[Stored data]
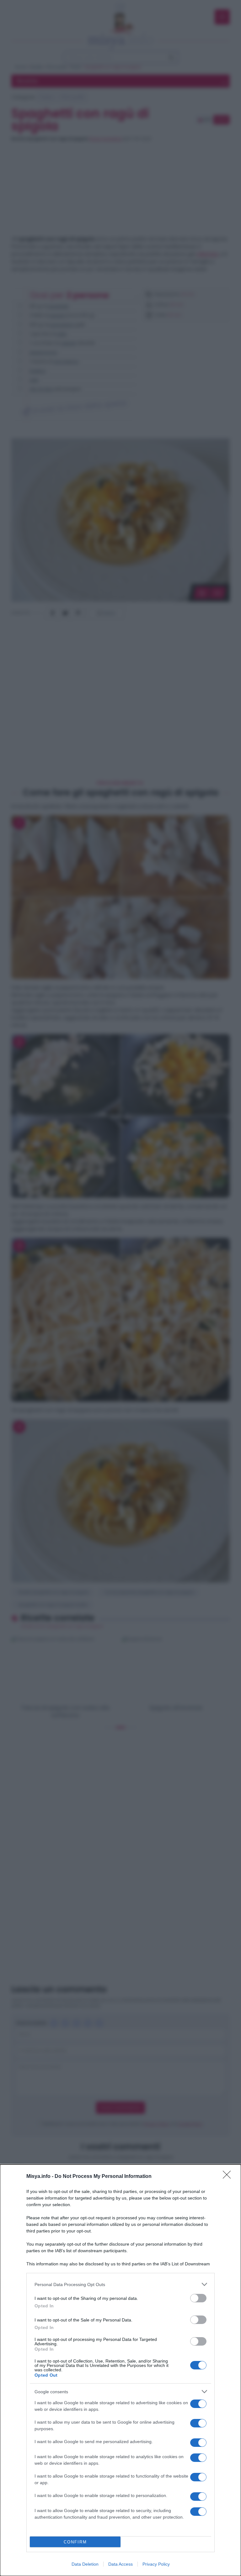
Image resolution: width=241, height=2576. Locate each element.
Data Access (120, 2564)
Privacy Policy (156, 2564)
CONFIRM (75, 2542)
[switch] (198, 2298)
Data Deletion (85, 2564)
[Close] (229, 2177)
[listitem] (120, 2284)
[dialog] (120, 2370)
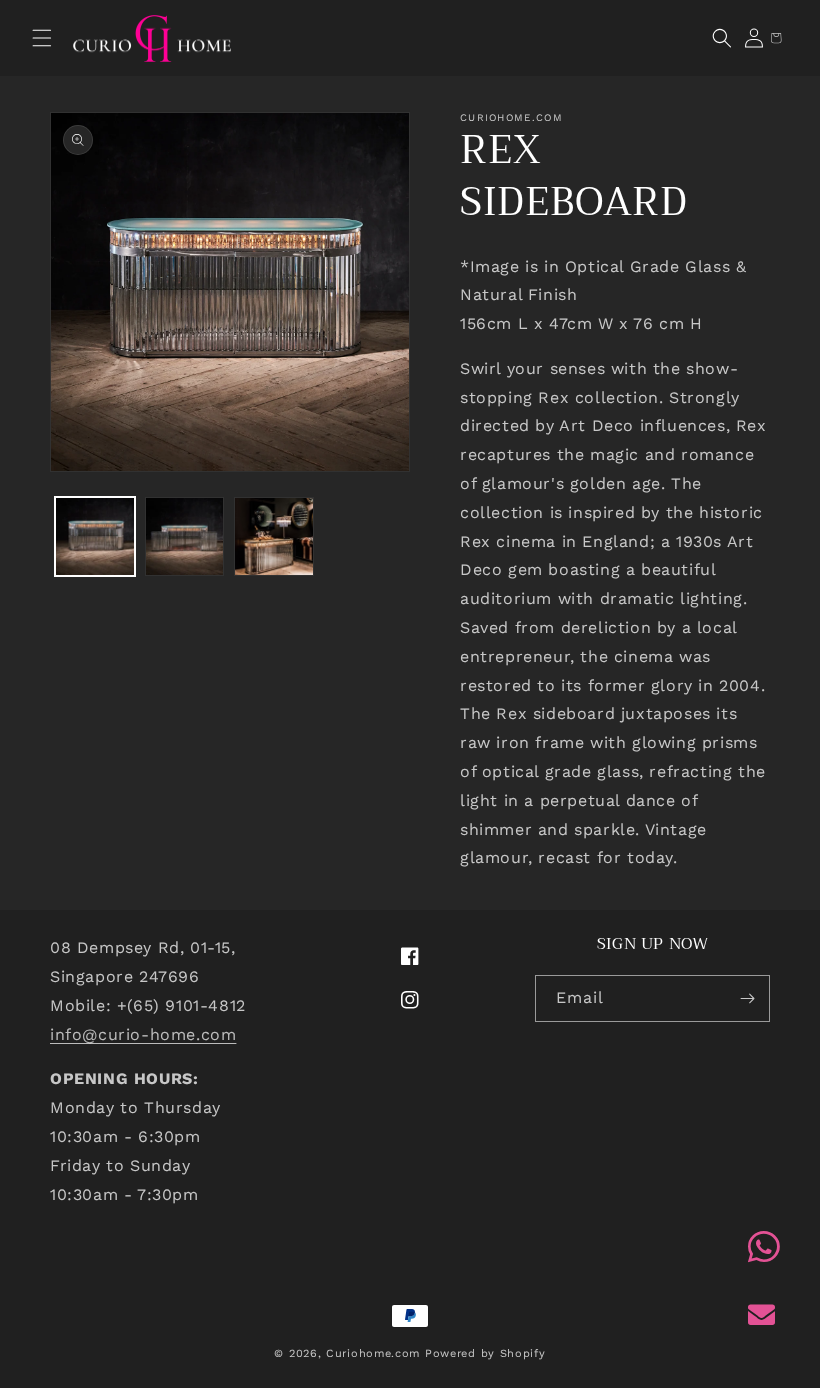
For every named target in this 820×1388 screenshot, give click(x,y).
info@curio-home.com (143, 1034)
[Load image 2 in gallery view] (185, 537)
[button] (42, 38)
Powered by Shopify (485, 1353)
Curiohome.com (373, 1353)
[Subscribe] (747, 998)
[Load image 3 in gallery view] (274, 537)
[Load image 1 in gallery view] (95, 537)
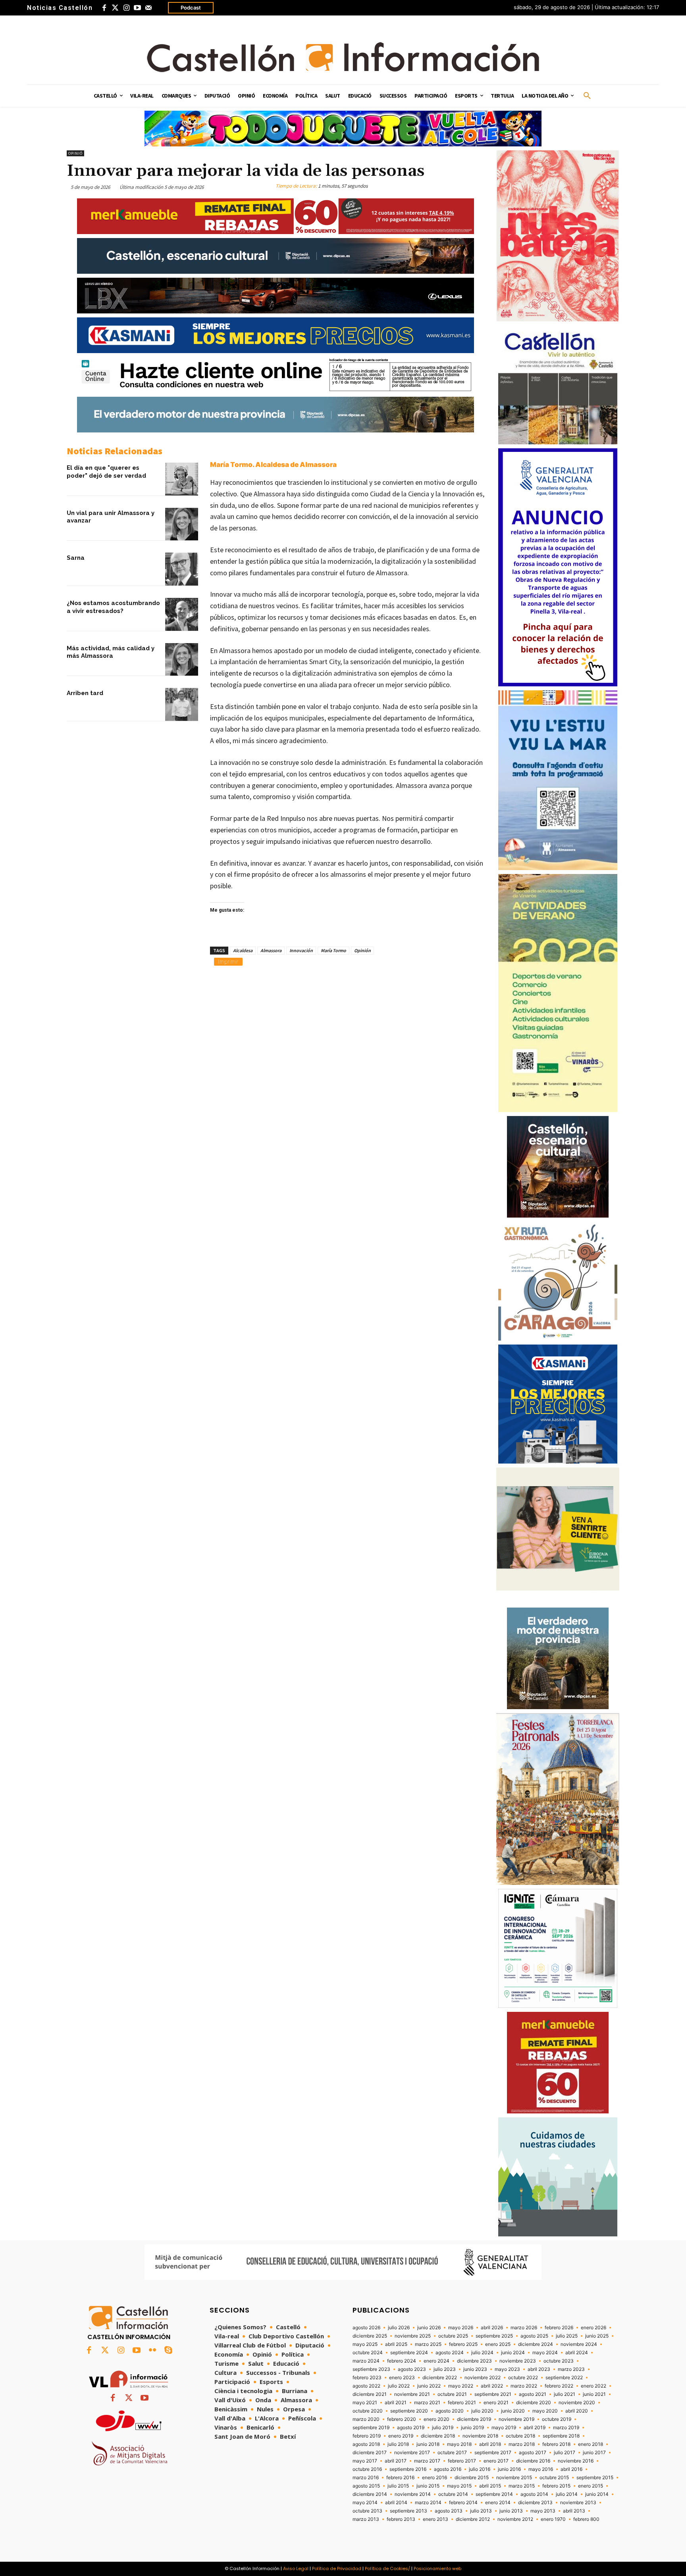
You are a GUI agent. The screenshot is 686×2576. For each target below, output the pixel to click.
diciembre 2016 (533, 2461)
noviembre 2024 (579, 2344)
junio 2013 (511, 2511)
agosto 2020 (449, 2411)
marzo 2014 (428, 2502)
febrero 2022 (559, 2386)
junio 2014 (597, 2494)
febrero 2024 (401, 2361)
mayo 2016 (540, 2469)
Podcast (191, 7)
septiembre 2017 (492, 2452)
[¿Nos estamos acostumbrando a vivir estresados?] (181, 614)
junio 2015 (427, 2486)
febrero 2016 (400, 2477)
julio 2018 (398, 2444)
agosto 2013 (448, 2511)
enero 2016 (434, 2477)
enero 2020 (436, 2419)
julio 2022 (399, 2386)
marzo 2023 (571, 2369)
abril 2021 (396, 2402)
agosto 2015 (366, 2486)
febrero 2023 (367, 2377)
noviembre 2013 (578, 2502)
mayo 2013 (542, 2511)
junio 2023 (475, 2369)
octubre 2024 (368, 2352)
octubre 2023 (558, 2361)
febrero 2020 (401, 2419)
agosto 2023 (412, 2369)
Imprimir (228, 961)
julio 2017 (564, 2452)
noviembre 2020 (577, 2402)
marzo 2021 (427, 2402)
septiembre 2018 (561, 2436)
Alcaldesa (242, 950)
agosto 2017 (532, 2452)
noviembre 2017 (412, 2452)
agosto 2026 (366, 2327)
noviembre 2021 (412, 2394)
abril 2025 (396, 2344)
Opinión (362, 950)
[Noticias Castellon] (343, 57)
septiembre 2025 (494, 2336)
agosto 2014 (534, 2494)
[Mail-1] (148, 8)
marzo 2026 (524, 2327)
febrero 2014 (463, 2502)
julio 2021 (564, 2394)
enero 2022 (593, 2386)
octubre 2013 (367, 2511)
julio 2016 (479, 2469)
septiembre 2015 (594, 2477)
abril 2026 (492, 2327)
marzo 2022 (524, 2386)
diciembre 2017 (370, 2452)
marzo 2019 (566, 2427)
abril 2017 (396, 2461)
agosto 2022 (366, 2386)
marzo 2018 (522, 2444)
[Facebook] (104, 8)
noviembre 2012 (515, 2519)
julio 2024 (482, 2352)
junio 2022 (429, 2386)
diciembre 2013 (535, 2502)
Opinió (75, 153)
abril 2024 (576, 2352)
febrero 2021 (462, 2402)
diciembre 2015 (472, 2477)
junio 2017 (594, 2452)
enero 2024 (436, 2361)
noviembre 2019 (516, 2419)
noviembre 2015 (514, 2477)
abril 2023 (539, 2369)
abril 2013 (574, 2511)
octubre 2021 (452, 2394)
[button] (587, 96)
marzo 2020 (366, 2419)
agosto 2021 (532, 2394)
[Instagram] (126, 8)
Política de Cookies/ (387, 2568)
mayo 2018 (459, 2444)
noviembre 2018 (480, 2436)
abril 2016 (571, 2469)
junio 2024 (513, 2352)
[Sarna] (181, 569)
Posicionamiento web (437, 2568)
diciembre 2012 (473, 2519)
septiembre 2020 (409, 2411)
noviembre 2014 (413, 2494)
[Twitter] (115, 8)
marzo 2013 (366, 2519)
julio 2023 (445, 2369)
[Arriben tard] (181, 704)
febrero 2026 (559, 2327)
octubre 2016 (367, 2469)
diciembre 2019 (474, 2419)
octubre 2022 (523, 2377)
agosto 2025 (534, 2336)
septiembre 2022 (564, 2377)
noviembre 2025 (413, 2336)
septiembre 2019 (371, 2427)
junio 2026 (429, 2327)
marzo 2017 (427, 2461)
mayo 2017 (365, 2461)
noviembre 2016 (576, 2461)
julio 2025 (567, 2336)
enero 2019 (400, 2436)
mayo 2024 (545, 2352)
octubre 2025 (453, 2336)
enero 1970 (553, 2519)
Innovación (301, 950)
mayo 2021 (365, 2402)
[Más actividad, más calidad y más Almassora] (181, 659)
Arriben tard (85, 693)
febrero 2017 (462, 2461)
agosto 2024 (449, 2352)
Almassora (270, 950)
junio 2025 (597, 2336)
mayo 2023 (507, 2369)
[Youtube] (137, 8)
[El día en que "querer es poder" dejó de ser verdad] (181, 479)
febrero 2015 (556, 2486)
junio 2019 (472, 2427)
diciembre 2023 (474, 2361)
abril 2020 (576, 2411)
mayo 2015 (459, 2486)
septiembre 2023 (371, 2369)
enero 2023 (402, 2377)
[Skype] (168, 2351)
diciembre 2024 (535, 2344)
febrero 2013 (401, 2519)
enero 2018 (590, 2444)
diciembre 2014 (370, 2494)
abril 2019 (534, 2427)
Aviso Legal (295, 2568)
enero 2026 (593, 2327)
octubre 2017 (452, 2452)
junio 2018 (427, 2444)
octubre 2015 (554, 2477)
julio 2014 (567, 2494)
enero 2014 (498, 2502)
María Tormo (333, 950)
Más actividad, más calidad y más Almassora (110, 652)
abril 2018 (490, 2444)
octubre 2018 (520, 2436)
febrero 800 (586, 2519)
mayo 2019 (503, 2427)
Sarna (76, 557)
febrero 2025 (463, 2344)
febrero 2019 (367, 2436)
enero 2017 (496, 2461)
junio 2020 (513, 2411)
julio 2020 (482, 2411)
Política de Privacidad (336, 2568)
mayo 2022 (460, 2386)
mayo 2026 (460, 2327)
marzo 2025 (428, 2344)
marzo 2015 (522, 2486)
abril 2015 (490, 2486)
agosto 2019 (410, 2427)
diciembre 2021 (370, 2394)
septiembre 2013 (408, 2511)
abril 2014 (396, 2502)
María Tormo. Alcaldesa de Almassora (273, 465)
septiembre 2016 (407, 2469)
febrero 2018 (556, 2444)
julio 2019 (442, 2427)
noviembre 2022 (482, 2377)
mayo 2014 (365, 2502)
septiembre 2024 (409, 2352)
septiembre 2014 (494, 2494)
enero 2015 (590, 2486)
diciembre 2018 (438, 2436)
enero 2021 (496, 2402)
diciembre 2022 (439, 2377)
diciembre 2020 (533, 2402)
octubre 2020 (368, 2411)
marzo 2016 (366, 2477)
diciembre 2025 (370, 2336)
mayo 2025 (365, 2344)
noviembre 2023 (517, 2361)
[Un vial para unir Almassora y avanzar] (181, 524)
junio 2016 (509, 2469)
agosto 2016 (447, 2469)
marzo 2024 (366, 2361)
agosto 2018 (366, 2444)
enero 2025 (498, 2344)
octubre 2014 (453, 2494)
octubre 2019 (556, 2419)
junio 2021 (594, 2394)
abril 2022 (492, 2386)
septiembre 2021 (492, 2394)
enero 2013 (435, 2519)
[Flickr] (152, 2351)
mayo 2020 (545, 2411)
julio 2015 (398, 2486)
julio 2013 (481, 2511)
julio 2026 (399, 2327)
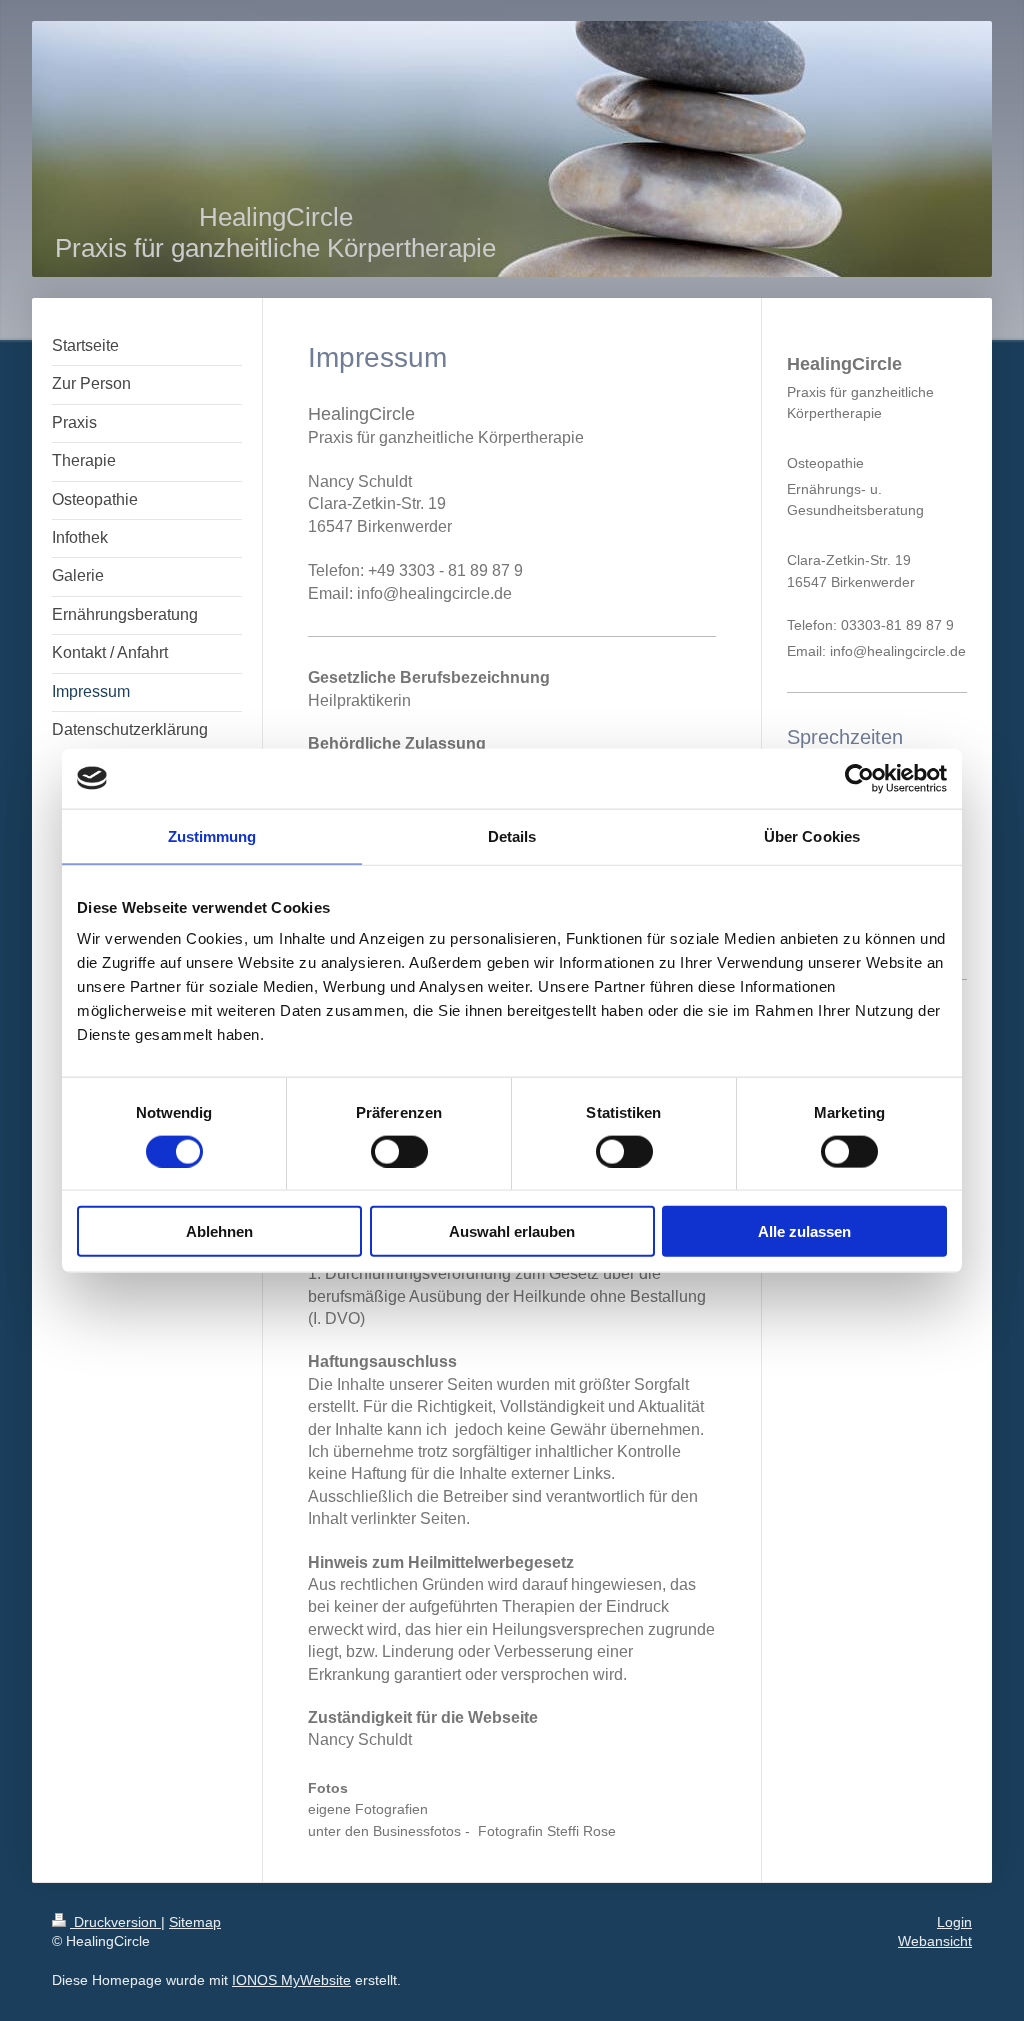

▶ [Required work]
A verbatim transcription is needed of the lines above, starting at the line with "abril 2025 (396, 2344)" and ending at the line with "enero 2019 (400, 2436)", both included, and of nothing else.

▶ [Result of the exercise]
abril 2025 (396, 2344)
Opinión (362, 950)
[Noticias Castellon] (343, 57)
septiembre 2025 (494, 2336)
agosto 2014 (534, 2494)
[Mail-1] (148, 8)
marzo 2026 (524, 2327)
febrero 2014 (463, 2502)
julio 2021 (564, 2394)
enero 2022 (593, 2386)
octubre 2013 (367, 2511)
julio 2016 (479, 2469)
septiembre 2015 (594, 2477)
abril 2026 (492, 2327)
marzo 2022 (524, 2386)
diciembre 2017 (370, 2452)
marzo 2019 (566, 2427)
abril 2017 (396, 2461)
agosto 2022 (366, 2386)
marzo 2018 (522, 2444)
[Facebook] (104, 8)
noviembre 2012 (515, 2519)
julio 2024 (482, 2352)
junio 2022 (429, 2386)
diciembre 2013 (535, 2502)
Opinió (75, 153)
abril 2024 (576, 2352)
febrero 2021 (462, 2402)
diciembre 2015 (472, 2477)
junio 2017 (594, 2452)
enero 2024 (436, 2361)
noviembre 2019 (516, 2419)
noviembre 2015 (514, 2477)
abril 2023 (539, 2369)
abril 2013 (574, 2511)
octubre 2021 (452, 2394)
[button] (587, 96)
marzo 2020 (366, 2419)
agosto 2021 (532, 2394)
[Instagram] (126, 8)
Política de Cookies/ (387, 2568)
mayo 2018 (459, 2444)
noviembre 2018 (480, 2436)
abril 2016 (571, 2469)
junio 2024 (513, 2352)
[Sarna] (181, 569)
Posicionamiento web (437, 2568)
diciembre 2012 (473, 2519)
septiembre 2020 (409, 2411)
noviembre 2014 (413, 2494)
[Twitter] (115, 8)
marzo 2013 (366, 2519)
julio 2023 (445, 2369)
[Arriben tard] (181, 704)
febrero 2026 (559, 2327)
octubre 2016 (367, 2469)
diciembre 2019 (474, 2419)
octubre 2022 (523, 2377)
agosto 2025 (534, 2336)
septiembre 2022 (564, 2377)
noviembre 2025 (413, 2336)
septiembre 2019 (371, 2427)
junio 2026 (429, 2327)
marzo 2017 (427, 2461)
mayo 2017 (365, 2461)
noviembre 2016 (576, 2461)
julio 2025 (567, 2336)
enero 2019 (400, 2436)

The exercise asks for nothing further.